> _Problem description_:
Extend the passage below about Peter Lorre's comic acting, picking up right after its last sentence.

— begin Provided passage —

The Lost One
Page 60
“Cast as a villain, he plays his roles for comedy,” wrote Rose Pelswick, of the New York Journal-American, who interviewed Lorre in September 1962. “Given a comic part, he injects a serious note into the goings-on … because that, as he puts it, ‘is what makes the character human.’”
“Peter took a part and changed it so that it fit him better,” said Price. Careening between the sets and story framework, Lorre amplified the comic possibilities of his character, bringing, in critic James Powers’s words, an “elfin Thurber touch to the murderous tale.” In a tasting contest at a wine sellers’ convention, Lorre and Price square off, one as a rank tosspot, the other as a preening sissy. “There was so much hamming in the scene,” added Matheson. “It came out of them.” Coached by a professional wine tester, Price found humor in the elaborate, often extravagant, ritual of wine tasting. He sniffed the bouquet, studiously swished and swallowed, and then robustly inhaled, releasing the aroma, while Lorre just guzzled, belched, and slurred, “It’s very good!”

— end Provided passage —
— begin Records —

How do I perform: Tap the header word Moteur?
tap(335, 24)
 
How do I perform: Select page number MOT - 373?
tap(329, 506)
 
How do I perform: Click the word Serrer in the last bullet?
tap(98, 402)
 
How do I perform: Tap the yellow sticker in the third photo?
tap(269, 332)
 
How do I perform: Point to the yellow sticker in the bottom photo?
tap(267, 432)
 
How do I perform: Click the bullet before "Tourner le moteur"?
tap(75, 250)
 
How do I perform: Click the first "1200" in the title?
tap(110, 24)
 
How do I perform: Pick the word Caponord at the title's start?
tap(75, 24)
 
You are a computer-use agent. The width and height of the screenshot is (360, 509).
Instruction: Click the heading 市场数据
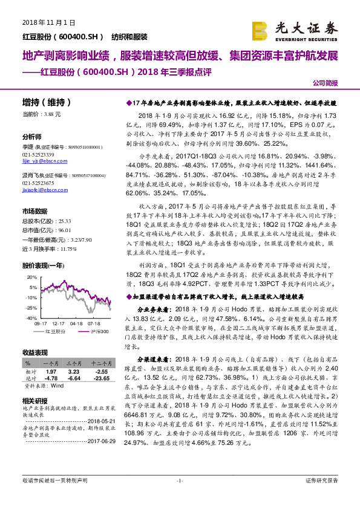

— end Records —

> _Final answer_:
Knowing that Lorre and Price had been cast in the principal roles, Richard Matheson tailored parts to players, unconsciously figuring on “Peter’s mad background” to sharpen the comic edge of Tales of Terror. When Herringbone discovers his wife is having an affair with Luchresi, he returns home in time to see them passionately bid adieu after an evening’s tryst. Standing in the shadows, Lorre composed his face “into a mask of deadly containment,” following Matheson’s script note. The screenwriter also gave Lorre the lines, “Oh. Oh. I’ll strangle her. I’ll break her neck. I’ll cut off her head. I’ll dismember her. I’ll—I’ll—do something nasty.” But they are not in the film. Sensitive to the suggestion of caricature, the actor possibly balked at saying them. Other lines in subsequent Matheson horror-comedies featuring Lorre are also missing. What lay behind such omissions is difficult to say. Perhaps, as Price contended, the actor thought that he could write better lines for himself than Matheson could. For whatever reason, his dialogue adjustments carried a kind of Lorre logic. Mixing malevolent rage with puckish humor, he seemed bent on portraying Herringbone as an irascible drunk rather than a cold-blooded murderer.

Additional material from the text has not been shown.